Zum 25. Symposium gab es eine Torte (v.l.): Österreichs Botschafter in Prag Alexander Grubmayr, der tschechische chrsitdemokratische Kulturminister Daniel Herman, der Bundesvorsitzende der Ackermann-Gemeinde, Martin Kastler (CSU), der tschechische Botschafter in Berlin Tomáš Podivínský, Brünns Oberbürgermeister Petr Vokřál, der deutsche Botschafter in Prag Arndt Freiherr Freytag von Loringhoven, der Vorsitzende der Bernard-Bolzano-Gesellschaft Matěj Spurný, Tomáš Kafka aus dem Prager Außenministerium und der Repräsentant der Ackermann-Gemeinde in Prag, Monsignore Anton Otte. (Foto: Ackermann-Gemeinde/Matthias Dörr/fkn)
Ackermann-Gemeinde

Wie viel Zuwanderung verträgt Europa?

Besonders brisant angesichts der Flüchtlingskrise: Die Frage „Wie viel Vielfalt vertragen unsere Gesellschaften?“ ist in Deutschland ein ebenso heißes Thema wie in der Tschechischen Republik, der Slowakei, Polen und Österreich. Beim 25. Symposium der sudetendeutschen Ackermann-Gemeinde im mährischen Brünn diskutierten darüber Politiker, Diplomaten, Wissenschaftler, Künstler und Kirchenleute.

„Wie viel Vielfalt vertragen unsere Gesellschaften?“ oder auch: „Wie viel Zuwanderung erträgt Europa?“ – über kaum eine Frage wird in Mitteleuropa derzeit erbitterter gestritten als über diese. Beim 25. Brünner Symposium der sudetendeutsch-katholischen Ackermann-Gemeinde und der Prager Bernard-Bolzano-Gesellschaft diskutierten Politiker, Diplomaten, Kirchenleute, Wissenschaftler und Künstler aus Deutschland, der Tschechischen Republik, Österreich, Polen und der Slowakei engagiert und kontrovers über die Folgen der Flüchtlingskrise für Europa.

········

ZIEL
In welcher Stadt fand laut dem Textauszug das 25. Symposium der Ackermann-Gemeinde statt?

········

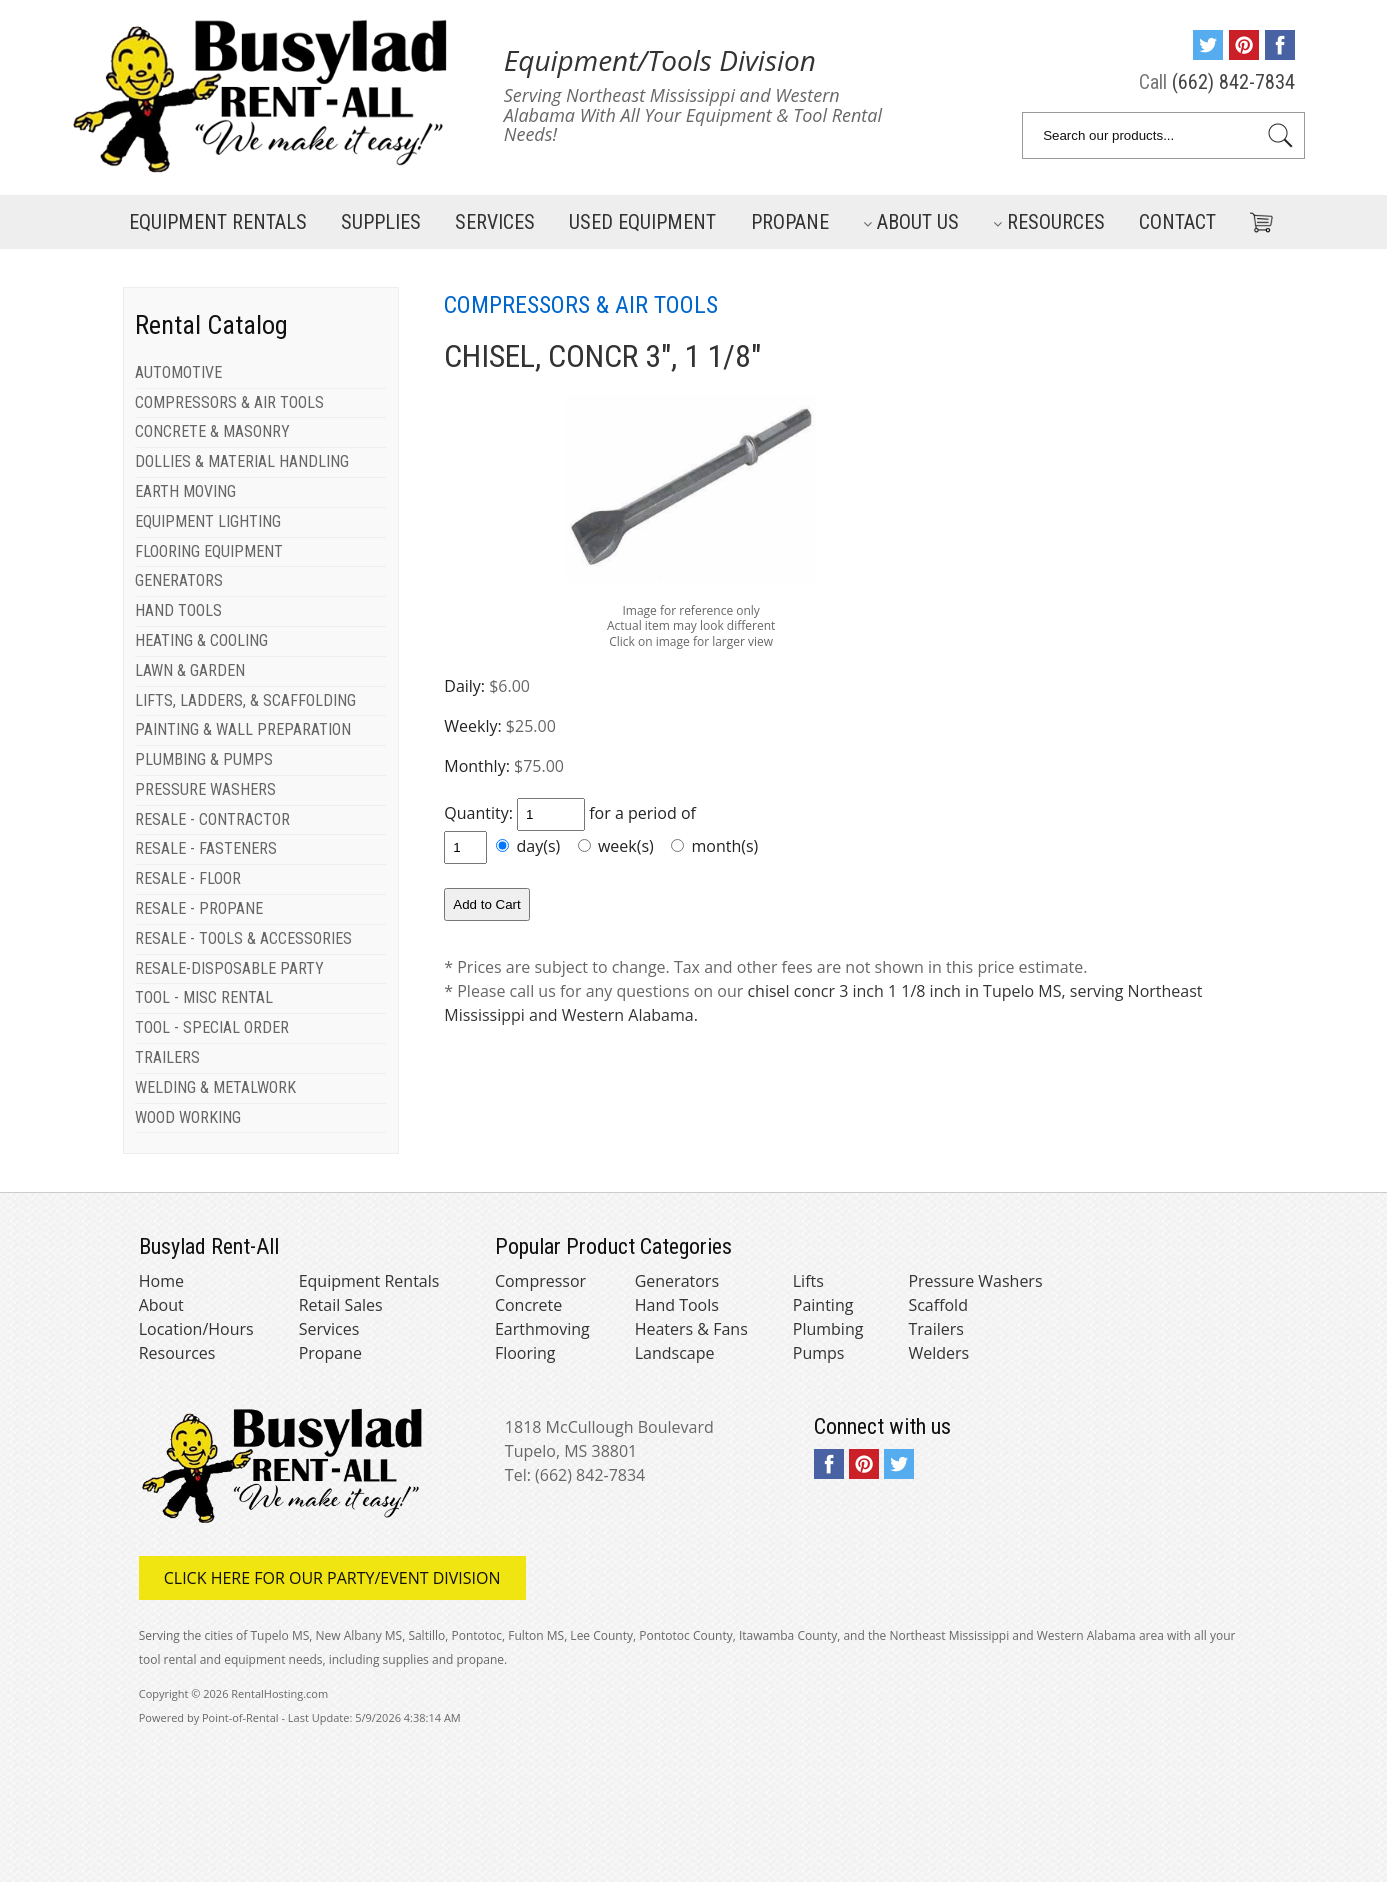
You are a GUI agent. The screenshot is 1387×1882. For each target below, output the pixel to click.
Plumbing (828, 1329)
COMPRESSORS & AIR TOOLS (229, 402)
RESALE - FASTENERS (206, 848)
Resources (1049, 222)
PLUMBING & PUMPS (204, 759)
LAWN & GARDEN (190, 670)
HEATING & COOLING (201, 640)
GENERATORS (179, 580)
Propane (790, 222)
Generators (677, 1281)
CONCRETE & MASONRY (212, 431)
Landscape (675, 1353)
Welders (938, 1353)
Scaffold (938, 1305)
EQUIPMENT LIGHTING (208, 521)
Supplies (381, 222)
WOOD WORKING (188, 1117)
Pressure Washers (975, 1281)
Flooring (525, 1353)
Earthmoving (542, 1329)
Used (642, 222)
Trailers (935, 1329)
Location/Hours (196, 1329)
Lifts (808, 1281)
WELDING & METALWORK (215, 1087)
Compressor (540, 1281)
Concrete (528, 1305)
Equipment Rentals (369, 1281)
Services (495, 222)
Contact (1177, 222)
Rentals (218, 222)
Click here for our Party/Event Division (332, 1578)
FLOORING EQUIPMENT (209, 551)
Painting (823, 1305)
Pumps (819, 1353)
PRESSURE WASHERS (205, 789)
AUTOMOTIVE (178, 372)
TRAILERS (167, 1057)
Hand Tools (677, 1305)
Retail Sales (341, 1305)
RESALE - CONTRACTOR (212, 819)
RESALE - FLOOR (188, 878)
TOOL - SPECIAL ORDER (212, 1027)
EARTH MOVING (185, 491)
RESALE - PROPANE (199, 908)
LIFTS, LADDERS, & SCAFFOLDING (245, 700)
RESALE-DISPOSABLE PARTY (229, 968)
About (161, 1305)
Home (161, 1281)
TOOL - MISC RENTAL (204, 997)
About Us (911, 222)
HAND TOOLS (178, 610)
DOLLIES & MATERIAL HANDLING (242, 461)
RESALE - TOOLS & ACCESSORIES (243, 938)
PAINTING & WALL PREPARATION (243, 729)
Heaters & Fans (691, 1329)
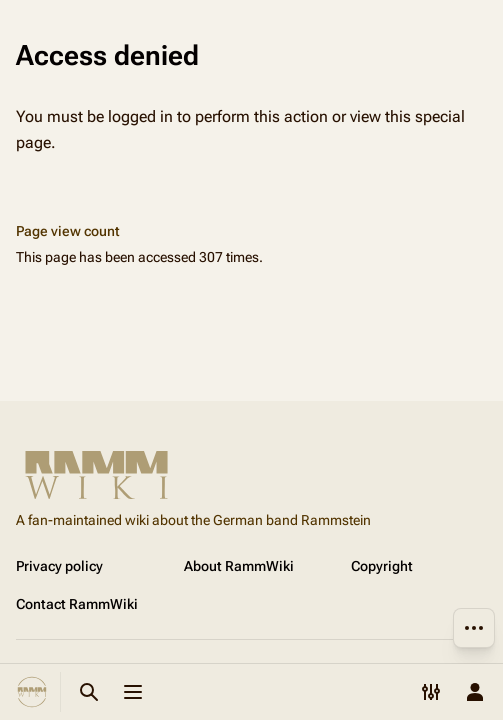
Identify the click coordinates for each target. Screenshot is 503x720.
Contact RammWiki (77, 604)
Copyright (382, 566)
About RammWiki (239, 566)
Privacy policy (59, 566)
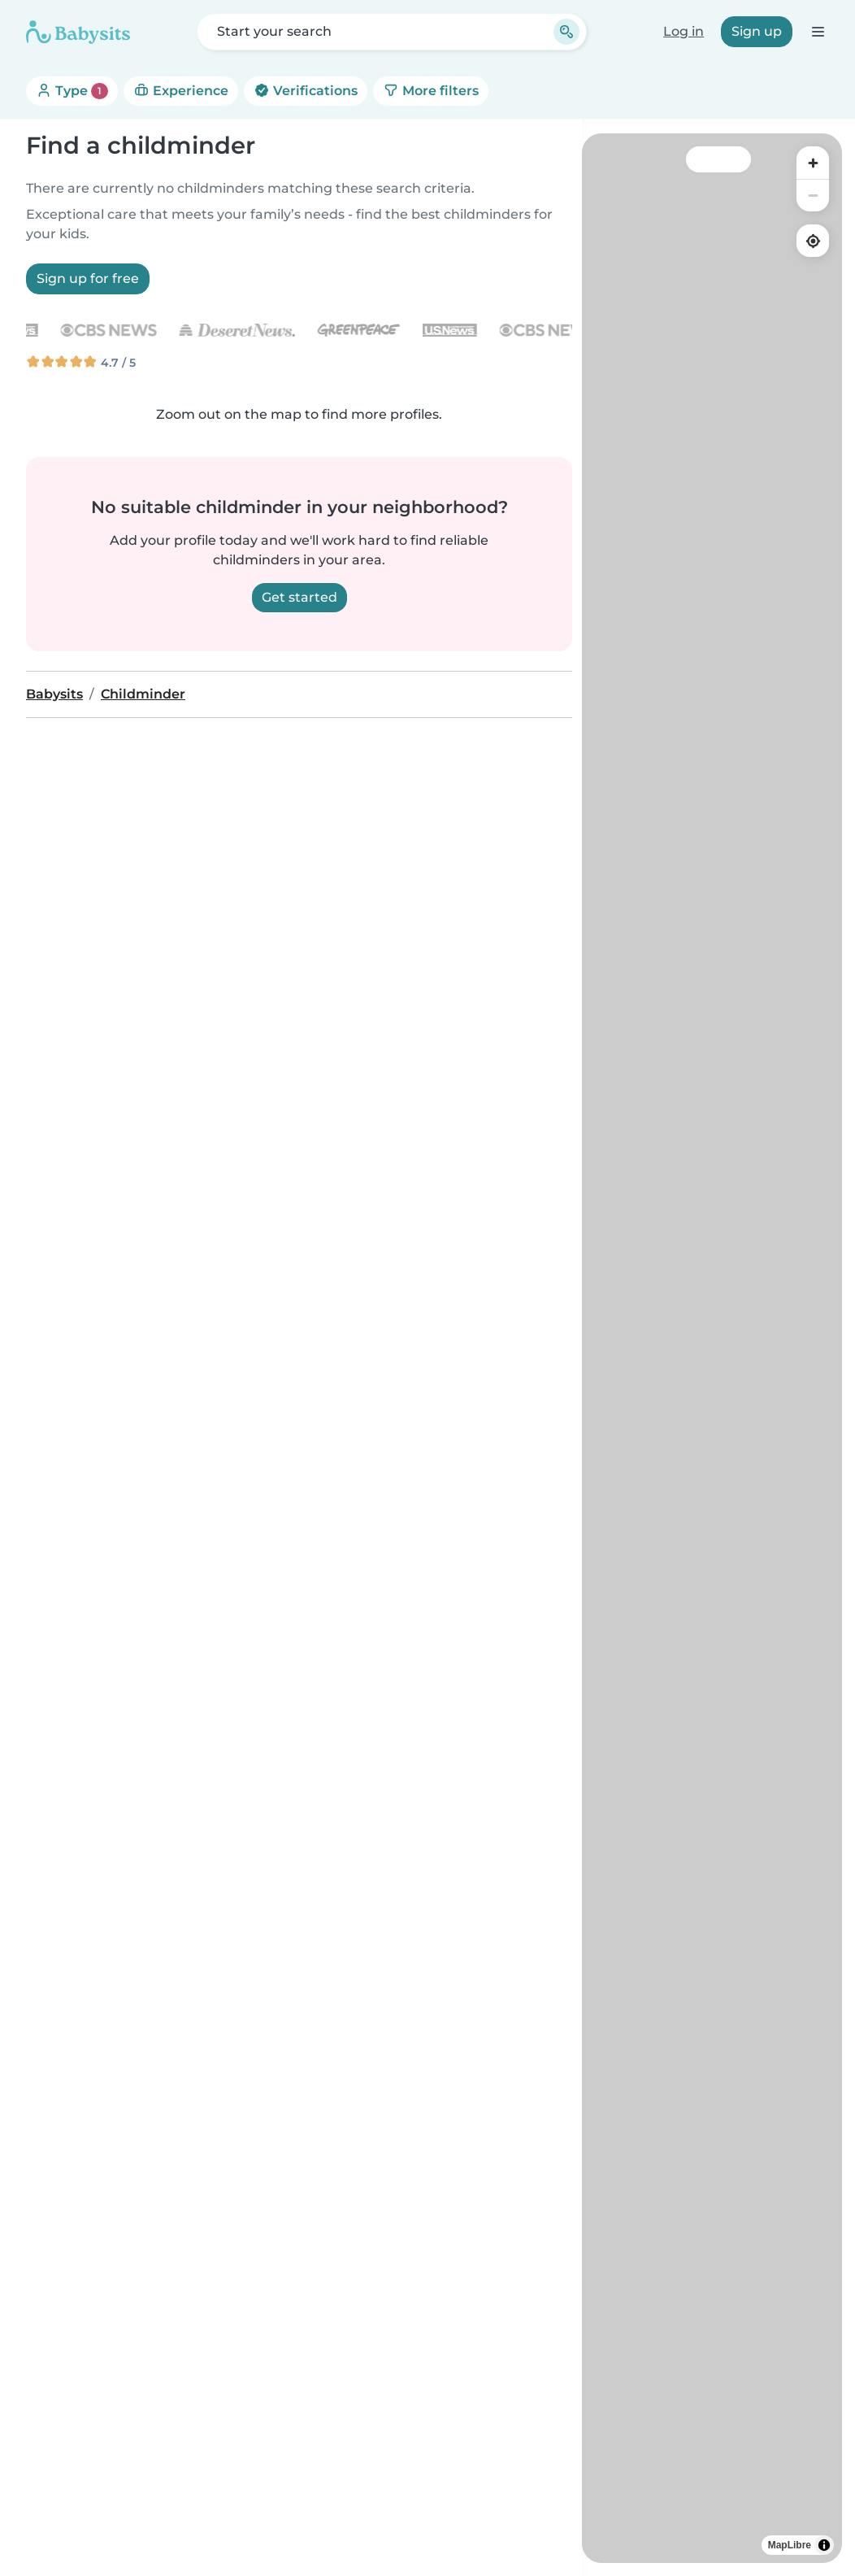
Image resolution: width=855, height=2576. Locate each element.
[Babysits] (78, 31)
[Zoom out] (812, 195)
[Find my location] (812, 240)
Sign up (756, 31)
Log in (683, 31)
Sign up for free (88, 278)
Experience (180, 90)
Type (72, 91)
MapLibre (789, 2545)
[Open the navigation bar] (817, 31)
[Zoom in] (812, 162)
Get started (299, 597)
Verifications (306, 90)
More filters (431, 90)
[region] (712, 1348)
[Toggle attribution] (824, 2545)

········

FERTIGE LÖSUNG
Im mährischen Brünn.